Dans l’après-midi, on compte déjà près d’une vingtaine de sites Internet français qui reprennent la nouvelle révélée par le Grand Soir le 20 avril, dont Rue 89 et Bakchich.
Vendredi, en fin de matinée, la nouvelle commence à sortir dans la « grande presse » ou, plus souvent, sur les sites de Libération, le Nouvel-Obs, le Figaro, Europe 1, le JDD.
Libération cite ses sources : Rue89, qui avait cité ses sources : Maxime Vivas, qui avait cité ses sources : Le Grand Soir, qui avait cité ses sources : Prensa Latina. On voit que si Le Grand Soir n’avait pas déniché la nouvelle en espagnol et ne l’avait pas traduite, si la solidarité avec Hernando Calvo Ospina n’avait pas agi pour populariser la nouvelle, le déroutement de l’avion aurait été escamoté comme un accident de travail, la victoire de la gauche au Salvador, un discours intégral du Président iranien. Mais quand les médias sont dans l’obligation d’en parler (avec quatre à cinq jours de retard sur Le Grand Soir) ils le font d’abord sur leurs sites, à la remorque des sites alternatifs militants et libres et ils taisent l’origine de l’info si elle émane d’un de ceux-ci.

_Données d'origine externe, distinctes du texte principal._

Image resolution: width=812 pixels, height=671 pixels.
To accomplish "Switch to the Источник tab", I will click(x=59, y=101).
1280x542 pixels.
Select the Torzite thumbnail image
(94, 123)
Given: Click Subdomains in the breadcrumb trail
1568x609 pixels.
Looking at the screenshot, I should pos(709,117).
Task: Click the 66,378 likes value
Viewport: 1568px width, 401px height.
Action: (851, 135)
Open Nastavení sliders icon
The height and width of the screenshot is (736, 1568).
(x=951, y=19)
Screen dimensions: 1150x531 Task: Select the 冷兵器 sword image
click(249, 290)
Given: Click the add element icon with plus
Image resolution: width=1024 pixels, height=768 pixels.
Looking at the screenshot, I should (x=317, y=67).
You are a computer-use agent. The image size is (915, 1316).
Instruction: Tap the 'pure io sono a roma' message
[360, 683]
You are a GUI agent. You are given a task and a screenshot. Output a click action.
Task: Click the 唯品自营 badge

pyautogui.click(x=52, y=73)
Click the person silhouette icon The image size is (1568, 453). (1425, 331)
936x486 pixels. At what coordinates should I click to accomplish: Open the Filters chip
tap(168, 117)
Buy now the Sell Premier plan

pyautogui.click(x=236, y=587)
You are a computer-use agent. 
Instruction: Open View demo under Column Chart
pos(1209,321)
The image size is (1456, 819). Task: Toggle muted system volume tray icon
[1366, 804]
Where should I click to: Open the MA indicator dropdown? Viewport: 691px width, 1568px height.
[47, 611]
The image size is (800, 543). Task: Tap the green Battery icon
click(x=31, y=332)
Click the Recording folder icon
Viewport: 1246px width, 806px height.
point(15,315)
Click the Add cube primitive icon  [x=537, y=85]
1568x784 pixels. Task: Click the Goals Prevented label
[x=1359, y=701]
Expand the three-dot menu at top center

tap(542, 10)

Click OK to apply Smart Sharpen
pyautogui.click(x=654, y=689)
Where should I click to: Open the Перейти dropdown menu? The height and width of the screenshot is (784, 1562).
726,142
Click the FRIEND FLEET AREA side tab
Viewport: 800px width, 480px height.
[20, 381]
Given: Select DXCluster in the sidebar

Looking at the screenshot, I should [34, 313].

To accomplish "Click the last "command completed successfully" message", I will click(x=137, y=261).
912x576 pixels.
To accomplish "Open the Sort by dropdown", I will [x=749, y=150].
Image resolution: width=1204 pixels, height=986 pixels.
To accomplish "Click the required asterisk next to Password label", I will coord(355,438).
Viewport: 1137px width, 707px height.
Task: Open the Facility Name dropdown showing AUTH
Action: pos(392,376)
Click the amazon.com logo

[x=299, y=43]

Pierre Haski, de Rue89, qualifie Calvo Ospina de « journaliste marxiste ». Un Internaute lui fait remarquer qu’il devrait aussi dorénavant préciser les opinions politiques supposées de tous les journalistes dont il parle. Et pourquoi pas les siennes ? On se souvient que, quand il était un des chefs de Libération, il avait soutenu sans faiblir et jusqu’au bout le faussaire Jean-Hébert Armangaud qui avait amputé une phrase de Hugo Chavez pour lui donner un sens antisémite qu’elle n’avait pas le moins du monde (5). La plupart des médias rendant compte de l’affaire ont choisi, dans les activités passées de Calvo Ospina, journaliste d’investigation (reportages, livres, conférences), de retenir surtout qu’il avait naguère interviewé le N° 2 des FARC. Un esprit cartésien dirait que cela lui a été plus aisé qu’à d’autres, puisqu’il est Colombien. Mais il s’agit-là de jeter un soupçon sur lui. Dans son édition datée du samedi 26 avril le Monde (qui se réveille enfin) parle du « chercheur et journaliste franco-colombien Hernando Calvo Ospina, spécialiste de Cuba et de la guérilla de gauche colombienne (FARC) ».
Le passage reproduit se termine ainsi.